Chest tube insertion can take place in the emergency department, operating room, or at the patient’s bedside. The patient is placed in a position with the arm raised above the head on the affected side to expose the midaxillary area and spread the intercostal space. The head of the bed is elevated about 45 degrees to lower the diaphragm and reduce the risk of injury

The chest tube is advanced up or over the top of the rib to avoid intercostal nerves and blood vessels. Once the chest tube is in place, it is secured with sutures and connected to the pleural drainage system. 

The wound is covered with an occlusive dressing sealing it with petroleum gauze. Proper tube placement is then confirmed through a chest x-ray. 

Possible complications of chest tube insertion include the following:

  • Pain during the procedure
  • Infection
  • Bleeding
  • Collapsed lung during tube removal
  • Injury to the diaphragm, lung, or other organs

Nursing Process

Nursing care for patients with a chest tube includes assessment of the chest tube site to prevent dislodgement and infection, management of effective suction and drainage, pain relief, monitoring the respiratory status, and providing overall supportive care. 

Acute Pain

Chest tube insertion has been reported to be a very painful procedure, though it can be managed through anesthetics and medications.

Nursing Diagnosis: Acute Pain

  • Procedural effects
  • Inflammatory process
  • Surgical intervention
  • Impaired pleural integrity

As evidenced by:

  • Distraction behavior
  • Expressive behavior 
  • Facial expression of pain 
  • Guarding behavior
  • Positioning to ease pain 
  • Tachycardia and hypertension
  • Rapid, shallow breathing

Expected outcomes:

  • Patient will report pain relief and demonstrate effective pain relief interventions. 
  • Patient will demonstrate controlled pain as evidenced by vital signs within expected limits.

Assessment:

1. Assess the level of pain and pain characteristics.
Chest tube insertion is painful due to the rich innervation of the pleural space. Pain assessments can help determine the trend and effectiveness of the treatment regimen.

2. Assess for the psychological causes of pain.
Several factors, other than the procedure or medical condition, can precipitate pain. Fear, anxiety, and distress can impair the patient’s ability to cope and make the patient’s pain experience worse.

Interventions:

1. Administer medications as indicated.
After sterilizing the area, a local anesthetic is often injected. An IV opioid may also be given in instances of trauma or severe pain. A nerve block can also be administered and can help reduce the need for postoperative opioids.
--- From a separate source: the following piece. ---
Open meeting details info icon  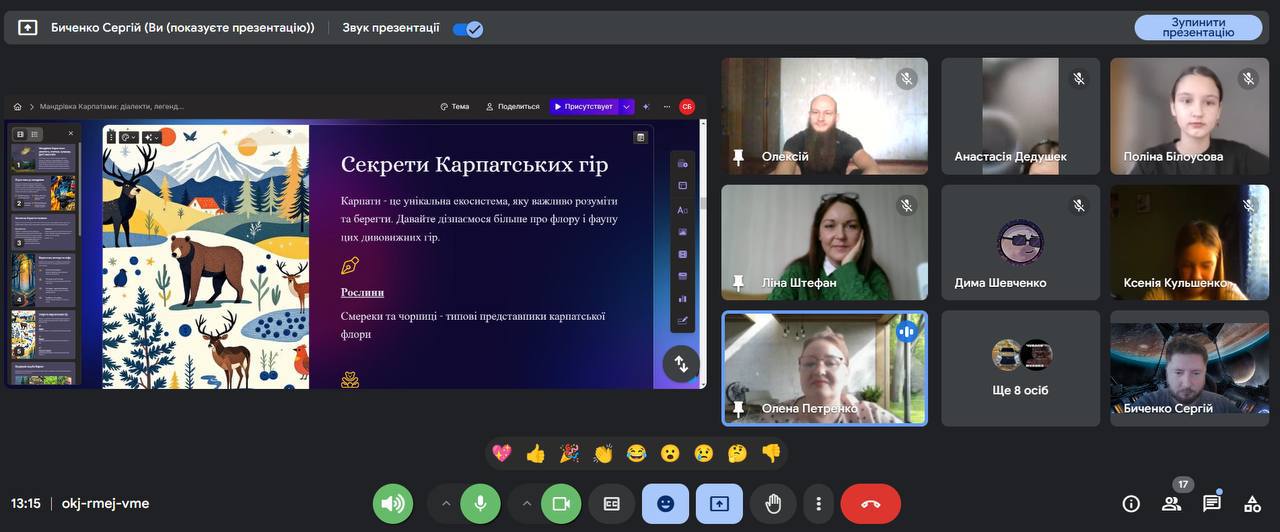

2. Teach the patient about splinting.
Coughing and breathing use accessory respiratory and abdominal muscles, which can cause excessive pain after chest tube placement. Splinting the area where the chest tube is inserted can help reduce discomfort.

3. Allow adequate rest periods in between interventions.
Adequate rest periods promote recovery, decrease oxygen demand, reduce discomfort, and conserve energy.

4. Reposition the patient while ensuring the chest tube is secure.
Proper repositioning of the patient may reduce discomfort and facilitate drainage.


Impaired Gas Exchange

Chest tube insertion is often indicated for patients with pneumothorax. When air, blood, or fluid enters the pleural space, this causes positive intrapleural pressure, lung compression, and gas exchange impairment.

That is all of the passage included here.